(Collected data entries)
*** Block opens ***
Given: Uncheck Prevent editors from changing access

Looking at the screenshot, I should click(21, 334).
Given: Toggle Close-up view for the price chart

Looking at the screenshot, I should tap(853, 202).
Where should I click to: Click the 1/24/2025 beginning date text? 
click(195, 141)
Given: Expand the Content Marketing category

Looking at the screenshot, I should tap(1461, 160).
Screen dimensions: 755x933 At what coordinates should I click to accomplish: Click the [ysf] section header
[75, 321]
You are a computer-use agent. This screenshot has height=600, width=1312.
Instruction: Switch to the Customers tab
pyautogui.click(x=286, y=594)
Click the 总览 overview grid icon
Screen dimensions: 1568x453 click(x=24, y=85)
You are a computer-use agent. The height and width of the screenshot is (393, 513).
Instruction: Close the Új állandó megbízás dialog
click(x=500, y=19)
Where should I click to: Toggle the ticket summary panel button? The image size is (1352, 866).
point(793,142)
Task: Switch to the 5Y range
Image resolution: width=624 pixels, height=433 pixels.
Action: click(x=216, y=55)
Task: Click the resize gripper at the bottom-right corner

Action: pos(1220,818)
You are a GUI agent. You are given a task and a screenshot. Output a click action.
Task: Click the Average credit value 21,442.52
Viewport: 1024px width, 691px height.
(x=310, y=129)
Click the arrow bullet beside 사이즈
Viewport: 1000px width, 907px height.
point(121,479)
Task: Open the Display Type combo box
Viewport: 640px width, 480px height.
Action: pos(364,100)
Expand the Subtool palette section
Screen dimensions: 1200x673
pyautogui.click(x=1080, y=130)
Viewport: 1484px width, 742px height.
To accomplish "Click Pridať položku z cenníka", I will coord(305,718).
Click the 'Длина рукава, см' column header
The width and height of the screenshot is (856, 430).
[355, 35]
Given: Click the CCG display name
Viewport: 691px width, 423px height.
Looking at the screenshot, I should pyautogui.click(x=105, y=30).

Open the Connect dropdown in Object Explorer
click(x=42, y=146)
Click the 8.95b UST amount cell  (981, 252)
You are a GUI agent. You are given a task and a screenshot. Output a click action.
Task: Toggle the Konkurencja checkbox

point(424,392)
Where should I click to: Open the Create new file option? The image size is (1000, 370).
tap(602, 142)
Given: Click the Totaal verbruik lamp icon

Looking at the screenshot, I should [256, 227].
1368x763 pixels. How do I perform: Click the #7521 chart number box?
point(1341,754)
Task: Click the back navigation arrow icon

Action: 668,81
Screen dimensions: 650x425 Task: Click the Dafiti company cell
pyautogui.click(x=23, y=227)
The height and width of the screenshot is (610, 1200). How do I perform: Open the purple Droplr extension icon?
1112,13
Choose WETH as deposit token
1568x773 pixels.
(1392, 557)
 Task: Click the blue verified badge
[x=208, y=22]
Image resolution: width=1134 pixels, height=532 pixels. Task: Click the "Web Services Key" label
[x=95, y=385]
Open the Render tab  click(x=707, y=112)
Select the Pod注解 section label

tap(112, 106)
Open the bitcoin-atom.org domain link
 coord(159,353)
*** Block closes ***
§ WORK REQUEST
Only the lines from the one with "The height and width of the screenshot is (610, 1200)." to the end of the entries above belong in your answer. Retype them exactly.

§ ANSWER TO THIS TASK
The height and width of the screenshot is (610, 1200). How do I perform: Open the purple Droplr extension icon?
1112,13
Choose WETH as deposit token
1568x773 pixels.
(1392, 557)
 Task: Click the blue verified badge
[x=208, y=22]
Image resolution: width=1134 pixels, height=532 pixels. Task: Click the "Web Services Key" label
[x=95, y=385]
Open the Render tab  click(x=707, y=112)
Select the Pod注解 section label

tap(112, 106)
Open the bitcoin-atom.org domain link
 coord(159,353)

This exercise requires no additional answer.